Iterative Algorithms

0. Learning Objectives

Apply the gradient descent algorithm to estimate minima/maxima.
Apply Newton’s method to estimate zeros.
Explain k-means clustering.

1. Definitions

An iterative algorithm:

Starts with an initial guess
Produces approximate solutions based on previous ones
Has a termination condition

Direct methods: Finite operations for exact solutions (assuming exact arithmetic).

2. Convergence

An algorithm converges if its approximate solutions approach a value $S$ within any error tolerance $\epsilon > 0$ after sufficient iterations.

Example: Newton’s Method

For finding roots of $f(x)$: $x_{n+1} = x_n - \frac{f(x_n)}{f’(x_n)}$

Newton's Method

g = lambda x: (x ** 4 / 4 - 2 * x ** 3 / 3 - x ** 2 / 2 + 2 * x + 2)
f = lambda x: g(x - 2)
h = 1e-4
f_prime = lambda x: (f(x + h) - f(x)) / h
gamma = 0.01
guess = 7   # initial guess
for _ in range(10):
    print(guess)
    guess = guess - gamma * f_prime(guess)

Example: Gradient Descent

Local vs Global Optima

Local Minimum: $f(x) \leq f(y)$ for all $y$ near $x$
Global Minimum: $f(x) \leq f(y)$ for all $y$ in domain of $f$

Algorithm

$x_{n+1} = x_n - \eta \nabla f(x_n)$

$\eta$: learning rate
$\nabla f(x_n)$: gradient at $x_n$

Gradient Descent

Converges to local minimum under certain conditions.

Avoiding Local Minima

Multiple starting points
Stochastic jumps
Accepting occasional increases

Stopping Criteria

Maximum iterations
Small changes in guesses
Small changes in function value

4. K-means Clustering

K-means groups data into $k$ clusters, minimizing the Within Clusters Sum of Squares (WCSS):

\[\text{WCSS} = \sum_{i=1}^k \sum_{x \in S_i} \|x - \mu_i\|^2\]

Lloyd’s Algorithm

Pick $k$ random points as initial centers
Assign points to nearest center
Recompute centers
Repeat steps 2-3 until convergence

K-means

Limitations

May converge to local minimum
Sensitive to outliers
Creates only convex clusters

Python implementation

import pandas as pd
import plotnine as p9
import random
import numpy as np

k = 3
df = pd.read_csv('https://gist.githubusercontent.com/netj/8836201/raw/iris.csv')

def normalize(series):
    return (series - series.mean()) / series.std()
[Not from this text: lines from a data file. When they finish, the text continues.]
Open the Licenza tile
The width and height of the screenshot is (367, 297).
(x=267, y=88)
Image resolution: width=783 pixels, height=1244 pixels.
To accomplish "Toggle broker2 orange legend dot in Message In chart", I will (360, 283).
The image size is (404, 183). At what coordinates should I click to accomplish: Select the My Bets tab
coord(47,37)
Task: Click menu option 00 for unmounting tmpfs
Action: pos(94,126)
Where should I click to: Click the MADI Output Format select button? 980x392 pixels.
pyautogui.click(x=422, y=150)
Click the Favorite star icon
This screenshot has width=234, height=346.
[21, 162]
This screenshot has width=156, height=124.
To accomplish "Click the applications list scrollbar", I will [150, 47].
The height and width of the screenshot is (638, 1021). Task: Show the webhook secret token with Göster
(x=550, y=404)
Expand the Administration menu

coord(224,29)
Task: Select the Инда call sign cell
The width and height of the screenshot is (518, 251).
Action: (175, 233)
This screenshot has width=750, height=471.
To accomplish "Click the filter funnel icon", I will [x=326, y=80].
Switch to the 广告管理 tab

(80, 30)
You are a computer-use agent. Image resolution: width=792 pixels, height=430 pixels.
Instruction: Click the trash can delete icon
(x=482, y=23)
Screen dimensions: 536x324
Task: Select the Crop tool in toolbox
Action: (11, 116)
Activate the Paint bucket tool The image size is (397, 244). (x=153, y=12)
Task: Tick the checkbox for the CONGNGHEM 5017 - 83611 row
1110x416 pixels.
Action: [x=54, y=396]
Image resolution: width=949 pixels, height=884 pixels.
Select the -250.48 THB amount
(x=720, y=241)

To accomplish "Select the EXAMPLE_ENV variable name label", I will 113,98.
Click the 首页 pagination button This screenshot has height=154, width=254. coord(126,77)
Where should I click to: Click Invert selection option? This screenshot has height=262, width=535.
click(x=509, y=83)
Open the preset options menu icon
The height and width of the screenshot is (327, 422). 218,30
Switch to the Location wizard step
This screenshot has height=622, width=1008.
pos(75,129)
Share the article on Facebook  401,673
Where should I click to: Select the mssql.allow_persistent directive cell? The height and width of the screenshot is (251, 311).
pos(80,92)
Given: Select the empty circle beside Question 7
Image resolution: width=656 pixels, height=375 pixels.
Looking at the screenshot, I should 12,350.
df['petal.length.normalized'] = normalize(df['petal.length'])
df['petal.width.normalized'] = normalize(df['petal.width'])

pts = [np.array(pt) for pt in zip(df['petal.length.normalized'], df['petal.width.normalized'])]
centers = random.sample(pts, k)
old_cluster_ids, cluster_ids = None, [] # arbitrary but different
while cluster_ids != old_cluster_ids:
    old_cluster_ids = list(cluster_ids)
    cluster_ids = []
    for pt in pts:
        min_cluster = -1
        min_dist = float('inf')
        for i, center in enumerate(centers):
            dist = np.linalg.norm(pt - center)
            if dist < min_dist:
                min_cluster = i
                min_dist = dist
        cluster_ids.append(min_cluster)
    df['cluster'] = cluster_ids
    cluster_pts = [[pt for pt, cluster in zip(pts, cluster_ids) if cluster == match] for match in range(k)]
    centers = [sum(pts)/len(pts) for pts in cluster_pts]

(p9.ggplot(df, p9.aes(x="petal.length.normalized", y="petal.width.normalized", color="cluster"))
+ p9.geom_point()).draw()